Copy editors in general are nice people playing a valuable role, but they do waste some of their time doing silly make-work things in the service of house style rules that should be dropped. And they can be wrong on grammatical topics. In the post about which and that cited above, where Mr McIntyre made the guts-hating remark, he is wrong from top to bottom about syntactic facts concerning relative clauses. Let me explain.
Mr McIntyre's thesis about which and that is quadripartite: he holds that
This is a recommendation that Henry Fowler made regarding relative clauses. It has never been uniformly followed by good writers in either Britain or America, and Fowler never thought for one moment that it had. It was a quixotic proposal for change. It had no hope of success. William Strunk did not observe the rule in his writing. (Jan Freeman of the Boston Sunday Globe discovered the astonishing fact is that E. B. White went through The Elements of Style in the middle 1950s and altered Strunk's text to conceal this. And I discovered within two minutes of examining White's own prose that White didn't follow (i) or (iv) either).

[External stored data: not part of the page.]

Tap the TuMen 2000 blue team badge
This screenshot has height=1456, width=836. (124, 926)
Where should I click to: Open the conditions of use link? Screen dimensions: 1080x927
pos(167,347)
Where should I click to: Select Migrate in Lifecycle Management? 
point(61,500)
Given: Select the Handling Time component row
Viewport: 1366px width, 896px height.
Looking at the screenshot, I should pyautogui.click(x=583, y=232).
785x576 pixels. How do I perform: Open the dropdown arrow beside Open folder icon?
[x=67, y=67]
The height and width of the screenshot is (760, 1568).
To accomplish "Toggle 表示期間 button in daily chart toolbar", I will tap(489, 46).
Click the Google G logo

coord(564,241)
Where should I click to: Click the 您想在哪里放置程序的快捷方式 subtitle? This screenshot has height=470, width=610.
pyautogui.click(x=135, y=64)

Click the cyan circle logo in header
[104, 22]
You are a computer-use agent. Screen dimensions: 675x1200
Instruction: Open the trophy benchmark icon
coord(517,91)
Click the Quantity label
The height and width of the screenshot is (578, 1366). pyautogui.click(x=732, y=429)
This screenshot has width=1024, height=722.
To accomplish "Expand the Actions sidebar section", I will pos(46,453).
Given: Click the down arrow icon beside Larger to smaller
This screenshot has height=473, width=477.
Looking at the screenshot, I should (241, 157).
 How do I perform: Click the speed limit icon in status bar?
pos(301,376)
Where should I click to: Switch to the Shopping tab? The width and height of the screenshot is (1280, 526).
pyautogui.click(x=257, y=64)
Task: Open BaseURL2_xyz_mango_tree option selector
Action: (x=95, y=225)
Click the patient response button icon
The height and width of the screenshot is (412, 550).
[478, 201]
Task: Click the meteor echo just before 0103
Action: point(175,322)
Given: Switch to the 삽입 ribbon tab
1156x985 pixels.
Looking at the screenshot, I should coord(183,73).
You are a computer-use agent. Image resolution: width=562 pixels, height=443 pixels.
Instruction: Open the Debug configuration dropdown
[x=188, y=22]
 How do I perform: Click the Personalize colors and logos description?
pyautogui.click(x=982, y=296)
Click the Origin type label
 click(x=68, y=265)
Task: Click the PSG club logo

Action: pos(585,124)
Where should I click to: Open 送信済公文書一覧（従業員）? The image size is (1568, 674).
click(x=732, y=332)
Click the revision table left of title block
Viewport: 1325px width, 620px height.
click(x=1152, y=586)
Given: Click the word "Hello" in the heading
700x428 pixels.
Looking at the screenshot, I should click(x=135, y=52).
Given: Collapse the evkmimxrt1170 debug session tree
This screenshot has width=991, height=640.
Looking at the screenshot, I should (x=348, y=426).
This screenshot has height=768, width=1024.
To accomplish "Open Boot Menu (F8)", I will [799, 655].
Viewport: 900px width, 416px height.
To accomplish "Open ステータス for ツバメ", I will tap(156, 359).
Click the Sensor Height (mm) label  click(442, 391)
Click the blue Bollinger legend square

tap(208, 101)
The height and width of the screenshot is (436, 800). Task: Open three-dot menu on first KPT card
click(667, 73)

Parts of the quadripartite claim, though, are unexceptional: part (ii) and thus also part (iii) are overwhelmingly complied with by everyone: supplementary relatives introduced by that do turn up in prose and in speech every now and then (I catch one every few months, and they pass without remark, being too rare to attract copy editors' notice), but they are fantastically rare. That's fine with me, of course.
It is parts (i) and (iv) that are the bone of contention. American copy editors (including John McIntyre, it seems) waste company time "correcting" prose to make it comply in certain cases. They are completely misguided in doing so, and it makes me sad to see nice people forced to carry out tedious and pointless pseudo-work.
The problem with (i) and (iv) is that they are false claims about English syntax and no one can make them true by reiterating them.
Fronted prepositions Mr McIntyre would never even think of trying to follow his rule when a fronted preposition precedes the introducer of the relative clause. Thus he writes the shibboleths to which newspapers' in-house style guides are prone (where to which newspapers' in-house style guides are prone is an integrated relative clause), and not *the shibboleths to that newspapers' in-house style guides are prone, because the latter is completely ungrammatical. So much for whether (iv) is always followed: it isn't, not even by Mr McIntyre.
Ambiguity The same facts likewise dispose of the suggestion that what's at stake here is preventing ambiguity from arising between relative clauses of integrated and supplementary types. Where the head noun is non-human and there is a fronted preposition, both types of clause have to begin with Preposition + which. It's the commas that eliminate the ambiguity, not the choice of the wh-word that introduces the relative clause.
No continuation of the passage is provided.